Each credit bureau calculates a credit score that is determined by proprietary formulas belonging to each company. These calculations are very similar in nature but usually all result in different credit score numbers. The main categories that determine a consumer's credit score are payment history, tally of debts, length of credit history, types of credit used and new accounts. The payment history and tally of debts categories make up nearly two-thirds of the credit score with their heavy weightings. It is important to remember that, while the credit bureaus may rank these categories one way, a lender receives the full report and makes judgments based on its own criteria.

Credit Rating Agencies

Credit rating agencies were established to give objective evaluations of business' finances so investors could accurately assess risk associated with corporate debt securities. These agencies also analyze and rate the debt of government agencies and municipalities to give insight to individual and institutional investors on the respective finances for each. Each company has its own rating system to rank each debt or fixed income security using some form of A-D scale. Standard & Poor's, for example, issues a high rating of AAA and low rating of D, while Moody's issues a high rating of Aaa and a low rating of C.

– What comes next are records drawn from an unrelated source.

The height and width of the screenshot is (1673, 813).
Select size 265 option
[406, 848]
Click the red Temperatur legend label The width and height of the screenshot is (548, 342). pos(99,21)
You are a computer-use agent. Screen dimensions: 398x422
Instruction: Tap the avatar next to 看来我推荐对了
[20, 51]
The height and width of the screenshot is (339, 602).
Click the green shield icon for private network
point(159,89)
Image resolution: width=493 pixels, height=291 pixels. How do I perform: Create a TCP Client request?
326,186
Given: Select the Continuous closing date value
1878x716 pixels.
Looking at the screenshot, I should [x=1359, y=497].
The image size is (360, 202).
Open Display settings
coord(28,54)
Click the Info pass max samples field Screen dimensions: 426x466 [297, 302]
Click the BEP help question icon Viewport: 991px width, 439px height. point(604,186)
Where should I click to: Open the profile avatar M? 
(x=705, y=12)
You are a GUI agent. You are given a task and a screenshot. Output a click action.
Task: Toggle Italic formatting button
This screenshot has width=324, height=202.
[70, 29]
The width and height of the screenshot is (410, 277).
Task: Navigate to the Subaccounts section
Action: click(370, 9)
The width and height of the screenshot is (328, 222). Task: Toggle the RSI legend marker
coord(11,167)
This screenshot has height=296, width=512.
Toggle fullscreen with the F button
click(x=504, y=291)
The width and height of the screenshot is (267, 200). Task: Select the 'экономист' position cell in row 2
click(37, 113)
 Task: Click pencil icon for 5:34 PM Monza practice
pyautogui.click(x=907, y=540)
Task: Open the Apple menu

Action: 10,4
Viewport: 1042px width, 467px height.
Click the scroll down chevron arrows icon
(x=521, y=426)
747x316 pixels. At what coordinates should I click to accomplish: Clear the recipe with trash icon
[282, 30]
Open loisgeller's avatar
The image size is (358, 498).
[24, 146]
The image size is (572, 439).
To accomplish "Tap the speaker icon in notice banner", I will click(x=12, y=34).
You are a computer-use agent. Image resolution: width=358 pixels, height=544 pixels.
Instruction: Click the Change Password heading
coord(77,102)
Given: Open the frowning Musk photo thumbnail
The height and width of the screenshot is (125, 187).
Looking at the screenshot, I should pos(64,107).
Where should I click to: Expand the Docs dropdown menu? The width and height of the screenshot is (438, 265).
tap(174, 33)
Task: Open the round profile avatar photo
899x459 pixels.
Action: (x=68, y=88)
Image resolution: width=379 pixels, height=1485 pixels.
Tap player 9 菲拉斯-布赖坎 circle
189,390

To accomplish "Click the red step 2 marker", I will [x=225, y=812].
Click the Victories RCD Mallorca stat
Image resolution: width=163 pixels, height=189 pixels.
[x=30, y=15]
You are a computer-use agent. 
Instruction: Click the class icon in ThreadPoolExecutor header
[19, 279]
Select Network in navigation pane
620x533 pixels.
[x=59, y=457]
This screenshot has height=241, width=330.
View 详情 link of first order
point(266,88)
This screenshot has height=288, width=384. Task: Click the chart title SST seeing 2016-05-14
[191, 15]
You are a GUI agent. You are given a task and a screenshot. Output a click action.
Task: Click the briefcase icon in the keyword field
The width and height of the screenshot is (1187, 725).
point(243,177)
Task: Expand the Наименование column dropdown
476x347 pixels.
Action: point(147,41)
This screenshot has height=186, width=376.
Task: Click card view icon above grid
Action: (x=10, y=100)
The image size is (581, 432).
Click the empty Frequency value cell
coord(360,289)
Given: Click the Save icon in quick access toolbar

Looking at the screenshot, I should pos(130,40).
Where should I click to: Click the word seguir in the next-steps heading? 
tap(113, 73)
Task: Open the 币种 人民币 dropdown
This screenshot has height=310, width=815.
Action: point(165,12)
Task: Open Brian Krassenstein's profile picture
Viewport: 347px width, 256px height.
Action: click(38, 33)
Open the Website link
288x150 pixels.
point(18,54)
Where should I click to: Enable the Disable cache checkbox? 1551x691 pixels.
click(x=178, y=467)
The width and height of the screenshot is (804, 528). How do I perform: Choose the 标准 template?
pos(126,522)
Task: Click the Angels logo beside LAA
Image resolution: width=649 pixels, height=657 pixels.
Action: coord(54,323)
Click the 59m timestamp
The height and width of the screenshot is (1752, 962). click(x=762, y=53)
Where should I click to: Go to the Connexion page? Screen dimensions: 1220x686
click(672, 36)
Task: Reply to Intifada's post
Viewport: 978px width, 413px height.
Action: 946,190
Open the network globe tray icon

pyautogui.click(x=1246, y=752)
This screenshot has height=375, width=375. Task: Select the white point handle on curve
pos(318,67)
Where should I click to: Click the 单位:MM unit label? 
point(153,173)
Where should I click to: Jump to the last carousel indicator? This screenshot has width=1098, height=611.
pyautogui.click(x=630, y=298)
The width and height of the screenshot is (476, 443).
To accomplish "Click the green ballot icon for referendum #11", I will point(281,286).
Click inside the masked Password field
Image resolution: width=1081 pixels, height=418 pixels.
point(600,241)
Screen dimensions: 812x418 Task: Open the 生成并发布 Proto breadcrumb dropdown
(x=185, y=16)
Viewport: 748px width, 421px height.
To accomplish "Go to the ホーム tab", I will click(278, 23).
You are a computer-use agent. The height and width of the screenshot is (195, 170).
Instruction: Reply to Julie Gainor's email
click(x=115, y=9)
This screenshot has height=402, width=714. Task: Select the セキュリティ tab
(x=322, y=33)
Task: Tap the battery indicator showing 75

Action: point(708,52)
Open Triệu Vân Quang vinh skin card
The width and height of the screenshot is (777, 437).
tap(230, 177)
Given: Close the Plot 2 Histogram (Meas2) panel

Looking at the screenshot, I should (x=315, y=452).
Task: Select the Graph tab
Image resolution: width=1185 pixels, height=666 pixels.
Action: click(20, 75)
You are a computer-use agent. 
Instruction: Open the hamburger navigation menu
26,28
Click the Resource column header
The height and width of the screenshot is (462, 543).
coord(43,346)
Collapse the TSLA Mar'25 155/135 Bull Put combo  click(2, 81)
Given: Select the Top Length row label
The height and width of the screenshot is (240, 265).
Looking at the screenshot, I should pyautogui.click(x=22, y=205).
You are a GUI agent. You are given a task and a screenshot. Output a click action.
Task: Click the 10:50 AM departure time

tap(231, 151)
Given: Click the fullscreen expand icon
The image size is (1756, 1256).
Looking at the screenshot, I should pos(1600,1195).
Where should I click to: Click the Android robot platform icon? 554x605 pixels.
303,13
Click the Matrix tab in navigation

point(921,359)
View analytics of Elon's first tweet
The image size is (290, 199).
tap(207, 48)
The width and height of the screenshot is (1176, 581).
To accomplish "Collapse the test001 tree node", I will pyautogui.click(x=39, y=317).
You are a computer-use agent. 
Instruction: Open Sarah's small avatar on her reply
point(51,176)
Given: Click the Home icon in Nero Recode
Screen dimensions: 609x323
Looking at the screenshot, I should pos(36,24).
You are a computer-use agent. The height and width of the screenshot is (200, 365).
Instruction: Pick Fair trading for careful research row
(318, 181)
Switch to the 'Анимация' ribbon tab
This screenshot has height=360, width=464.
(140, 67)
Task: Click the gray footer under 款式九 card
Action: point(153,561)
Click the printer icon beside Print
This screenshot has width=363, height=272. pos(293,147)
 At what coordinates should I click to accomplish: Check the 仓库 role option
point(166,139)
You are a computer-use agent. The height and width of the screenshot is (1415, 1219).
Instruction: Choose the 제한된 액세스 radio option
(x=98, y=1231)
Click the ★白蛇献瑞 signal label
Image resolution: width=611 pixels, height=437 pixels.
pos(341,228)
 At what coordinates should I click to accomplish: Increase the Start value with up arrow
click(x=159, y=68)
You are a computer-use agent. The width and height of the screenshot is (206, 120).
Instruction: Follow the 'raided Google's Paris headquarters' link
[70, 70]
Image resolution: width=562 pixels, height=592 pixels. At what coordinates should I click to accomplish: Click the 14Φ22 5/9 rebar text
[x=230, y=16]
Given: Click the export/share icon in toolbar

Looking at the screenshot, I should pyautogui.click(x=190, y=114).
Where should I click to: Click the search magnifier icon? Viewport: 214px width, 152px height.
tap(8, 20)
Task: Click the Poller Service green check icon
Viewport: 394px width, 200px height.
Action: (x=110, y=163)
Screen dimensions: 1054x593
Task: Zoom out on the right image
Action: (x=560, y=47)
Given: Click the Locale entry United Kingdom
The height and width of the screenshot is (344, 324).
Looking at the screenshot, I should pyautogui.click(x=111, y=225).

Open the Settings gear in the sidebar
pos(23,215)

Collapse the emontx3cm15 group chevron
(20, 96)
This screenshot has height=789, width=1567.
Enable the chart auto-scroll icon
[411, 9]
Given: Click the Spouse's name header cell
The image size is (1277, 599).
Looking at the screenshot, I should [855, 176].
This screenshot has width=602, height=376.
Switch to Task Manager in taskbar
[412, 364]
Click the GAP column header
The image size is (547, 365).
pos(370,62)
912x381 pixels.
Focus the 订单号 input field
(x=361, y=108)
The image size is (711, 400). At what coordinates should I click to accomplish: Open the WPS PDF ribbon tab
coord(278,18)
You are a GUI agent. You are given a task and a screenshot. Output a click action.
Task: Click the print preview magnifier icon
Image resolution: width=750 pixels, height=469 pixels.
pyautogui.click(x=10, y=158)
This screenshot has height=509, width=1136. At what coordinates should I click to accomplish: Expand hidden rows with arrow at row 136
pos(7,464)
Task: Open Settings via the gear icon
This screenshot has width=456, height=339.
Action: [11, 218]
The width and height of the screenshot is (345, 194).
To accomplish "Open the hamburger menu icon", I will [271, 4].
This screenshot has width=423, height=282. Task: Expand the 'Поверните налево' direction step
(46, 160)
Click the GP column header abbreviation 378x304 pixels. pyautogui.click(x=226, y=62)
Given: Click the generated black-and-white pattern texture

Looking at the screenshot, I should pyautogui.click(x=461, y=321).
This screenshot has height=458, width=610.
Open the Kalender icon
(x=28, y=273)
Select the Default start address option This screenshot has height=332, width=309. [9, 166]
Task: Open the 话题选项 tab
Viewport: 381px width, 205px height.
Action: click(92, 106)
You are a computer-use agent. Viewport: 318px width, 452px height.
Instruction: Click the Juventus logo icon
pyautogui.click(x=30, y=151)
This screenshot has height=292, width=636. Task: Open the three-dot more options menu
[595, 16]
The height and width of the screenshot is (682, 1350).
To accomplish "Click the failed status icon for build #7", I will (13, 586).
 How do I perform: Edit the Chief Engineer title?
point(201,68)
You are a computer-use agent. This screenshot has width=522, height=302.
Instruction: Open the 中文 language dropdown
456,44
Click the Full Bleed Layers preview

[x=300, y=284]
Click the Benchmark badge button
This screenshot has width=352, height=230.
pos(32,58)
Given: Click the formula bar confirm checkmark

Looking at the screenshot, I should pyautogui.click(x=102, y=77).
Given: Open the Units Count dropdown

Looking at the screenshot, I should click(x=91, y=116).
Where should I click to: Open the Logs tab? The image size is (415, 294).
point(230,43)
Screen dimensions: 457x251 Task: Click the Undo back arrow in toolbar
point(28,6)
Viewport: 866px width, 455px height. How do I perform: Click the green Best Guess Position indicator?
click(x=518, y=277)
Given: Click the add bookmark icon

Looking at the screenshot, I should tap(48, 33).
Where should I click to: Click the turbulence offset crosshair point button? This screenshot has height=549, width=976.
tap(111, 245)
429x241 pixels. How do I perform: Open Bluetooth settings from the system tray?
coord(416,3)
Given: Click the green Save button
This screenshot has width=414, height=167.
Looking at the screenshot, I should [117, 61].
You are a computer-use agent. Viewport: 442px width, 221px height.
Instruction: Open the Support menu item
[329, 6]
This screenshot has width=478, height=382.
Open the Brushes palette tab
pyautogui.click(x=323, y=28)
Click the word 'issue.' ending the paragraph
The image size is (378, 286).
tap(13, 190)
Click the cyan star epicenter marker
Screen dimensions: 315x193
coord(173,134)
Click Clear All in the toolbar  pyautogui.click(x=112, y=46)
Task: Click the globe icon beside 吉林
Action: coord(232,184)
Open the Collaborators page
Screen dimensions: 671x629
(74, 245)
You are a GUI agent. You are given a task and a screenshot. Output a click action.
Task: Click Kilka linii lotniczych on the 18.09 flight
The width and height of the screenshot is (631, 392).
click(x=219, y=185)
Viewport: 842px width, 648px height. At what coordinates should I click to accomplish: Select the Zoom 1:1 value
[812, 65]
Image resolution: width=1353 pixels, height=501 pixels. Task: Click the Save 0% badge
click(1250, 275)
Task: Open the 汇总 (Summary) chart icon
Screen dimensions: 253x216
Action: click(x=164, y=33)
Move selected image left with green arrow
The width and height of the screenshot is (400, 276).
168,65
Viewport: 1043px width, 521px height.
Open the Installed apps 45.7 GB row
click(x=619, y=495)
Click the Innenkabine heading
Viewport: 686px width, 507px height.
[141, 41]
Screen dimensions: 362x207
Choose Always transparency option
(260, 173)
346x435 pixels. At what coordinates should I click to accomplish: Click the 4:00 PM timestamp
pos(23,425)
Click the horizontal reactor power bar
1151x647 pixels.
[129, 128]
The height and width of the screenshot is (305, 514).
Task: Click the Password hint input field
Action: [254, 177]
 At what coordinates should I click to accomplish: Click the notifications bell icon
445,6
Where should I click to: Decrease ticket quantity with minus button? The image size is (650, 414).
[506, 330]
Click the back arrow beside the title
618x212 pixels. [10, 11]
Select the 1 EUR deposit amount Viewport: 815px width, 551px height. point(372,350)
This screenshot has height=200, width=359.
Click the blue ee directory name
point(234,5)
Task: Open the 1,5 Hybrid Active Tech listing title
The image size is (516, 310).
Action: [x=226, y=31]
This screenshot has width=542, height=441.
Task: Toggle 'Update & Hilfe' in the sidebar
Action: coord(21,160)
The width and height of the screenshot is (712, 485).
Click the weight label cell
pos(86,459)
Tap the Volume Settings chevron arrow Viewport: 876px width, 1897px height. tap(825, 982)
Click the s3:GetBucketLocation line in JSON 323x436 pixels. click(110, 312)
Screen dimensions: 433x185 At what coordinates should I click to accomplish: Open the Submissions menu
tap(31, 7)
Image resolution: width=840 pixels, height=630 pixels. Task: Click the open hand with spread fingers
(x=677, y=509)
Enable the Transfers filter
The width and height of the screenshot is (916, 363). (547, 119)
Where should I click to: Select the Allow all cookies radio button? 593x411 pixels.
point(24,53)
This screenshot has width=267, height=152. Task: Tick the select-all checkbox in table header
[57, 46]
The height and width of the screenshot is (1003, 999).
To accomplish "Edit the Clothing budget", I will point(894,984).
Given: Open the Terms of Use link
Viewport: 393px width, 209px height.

While ratings are not required for debt or fixed income securities, having each issue rated by one or more of the credit rating agencies increases the security's marketability to investors. There is some debate on the reliability of the ratings, since the issuers pay a fee directly to the credit rating agency for the analysis. Regardless, the ratings reports provide valuable analyses investors would otherwise have to spend huge amounts of time to collect themselves.